WORK REQUIRED - Go line by line through the data and copy those with the word "panel".
#### DATASET ENTRIES ####
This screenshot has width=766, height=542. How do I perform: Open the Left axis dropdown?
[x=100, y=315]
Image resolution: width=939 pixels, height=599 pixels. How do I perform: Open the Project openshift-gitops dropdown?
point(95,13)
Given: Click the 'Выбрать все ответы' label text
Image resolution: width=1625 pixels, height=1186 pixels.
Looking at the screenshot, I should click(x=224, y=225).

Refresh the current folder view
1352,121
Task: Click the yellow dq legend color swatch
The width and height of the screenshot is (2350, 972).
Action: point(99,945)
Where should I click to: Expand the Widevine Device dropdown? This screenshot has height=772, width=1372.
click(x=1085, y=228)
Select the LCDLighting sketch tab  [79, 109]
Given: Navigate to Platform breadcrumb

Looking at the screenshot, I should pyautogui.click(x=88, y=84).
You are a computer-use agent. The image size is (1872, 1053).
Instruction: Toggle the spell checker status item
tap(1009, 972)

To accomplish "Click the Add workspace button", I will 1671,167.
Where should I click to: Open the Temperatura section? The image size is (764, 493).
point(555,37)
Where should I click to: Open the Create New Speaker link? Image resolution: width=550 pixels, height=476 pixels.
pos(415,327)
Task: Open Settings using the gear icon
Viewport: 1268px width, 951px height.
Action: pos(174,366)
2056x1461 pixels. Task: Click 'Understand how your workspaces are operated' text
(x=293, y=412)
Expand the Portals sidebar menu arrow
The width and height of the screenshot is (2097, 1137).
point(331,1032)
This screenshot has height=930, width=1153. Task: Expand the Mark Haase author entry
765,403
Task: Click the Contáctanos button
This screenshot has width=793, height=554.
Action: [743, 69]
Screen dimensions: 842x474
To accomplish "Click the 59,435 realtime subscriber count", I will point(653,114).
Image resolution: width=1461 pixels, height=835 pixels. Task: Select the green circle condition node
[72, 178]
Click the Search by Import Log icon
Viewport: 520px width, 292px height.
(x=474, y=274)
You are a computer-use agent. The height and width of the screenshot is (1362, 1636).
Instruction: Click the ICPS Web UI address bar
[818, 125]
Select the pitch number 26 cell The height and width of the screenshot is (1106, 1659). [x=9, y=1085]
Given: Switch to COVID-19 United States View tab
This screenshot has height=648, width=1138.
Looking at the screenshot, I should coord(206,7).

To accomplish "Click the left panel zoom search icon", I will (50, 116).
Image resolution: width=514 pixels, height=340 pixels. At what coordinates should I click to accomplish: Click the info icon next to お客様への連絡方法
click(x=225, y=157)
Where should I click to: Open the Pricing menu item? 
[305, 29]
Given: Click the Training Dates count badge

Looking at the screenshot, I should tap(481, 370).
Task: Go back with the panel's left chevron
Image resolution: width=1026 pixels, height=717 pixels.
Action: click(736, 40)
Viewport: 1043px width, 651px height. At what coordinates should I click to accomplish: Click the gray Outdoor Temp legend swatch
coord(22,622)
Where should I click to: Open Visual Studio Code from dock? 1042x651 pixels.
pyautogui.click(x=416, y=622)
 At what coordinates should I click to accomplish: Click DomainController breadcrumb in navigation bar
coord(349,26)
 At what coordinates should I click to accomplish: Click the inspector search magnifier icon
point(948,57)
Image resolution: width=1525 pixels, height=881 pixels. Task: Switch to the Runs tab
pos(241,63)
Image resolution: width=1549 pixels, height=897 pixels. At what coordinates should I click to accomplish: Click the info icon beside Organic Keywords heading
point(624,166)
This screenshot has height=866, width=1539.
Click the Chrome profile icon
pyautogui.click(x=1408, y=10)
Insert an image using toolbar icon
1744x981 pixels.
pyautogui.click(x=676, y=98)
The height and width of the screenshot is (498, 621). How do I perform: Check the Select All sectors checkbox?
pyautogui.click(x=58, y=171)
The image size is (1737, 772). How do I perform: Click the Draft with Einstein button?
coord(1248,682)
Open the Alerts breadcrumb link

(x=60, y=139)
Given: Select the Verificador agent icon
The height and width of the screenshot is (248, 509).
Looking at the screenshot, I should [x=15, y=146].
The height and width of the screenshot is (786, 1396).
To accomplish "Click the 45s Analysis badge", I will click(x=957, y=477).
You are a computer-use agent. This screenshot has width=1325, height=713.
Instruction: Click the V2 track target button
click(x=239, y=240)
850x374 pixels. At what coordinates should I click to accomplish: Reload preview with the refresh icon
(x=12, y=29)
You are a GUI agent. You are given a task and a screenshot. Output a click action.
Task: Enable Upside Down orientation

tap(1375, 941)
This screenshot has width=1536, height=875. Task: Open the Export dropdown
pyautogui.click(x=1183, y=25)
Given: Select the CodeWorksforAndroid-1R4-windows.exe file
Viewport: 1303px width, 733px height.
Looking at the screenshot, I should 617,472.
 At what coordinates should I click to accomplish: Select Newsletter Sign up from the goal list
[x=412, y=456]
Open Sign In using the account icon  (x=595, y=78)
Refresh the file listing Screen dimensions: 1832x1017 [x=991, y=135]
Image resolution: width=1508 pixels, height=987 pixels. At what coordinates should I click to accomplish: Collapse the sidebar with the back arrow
####
ANSWER FOR THIS EXERCISE -
To accomplish "Click the left panel zoom search icon", I will (50, 116).
Task: Go back with the panel's left chevron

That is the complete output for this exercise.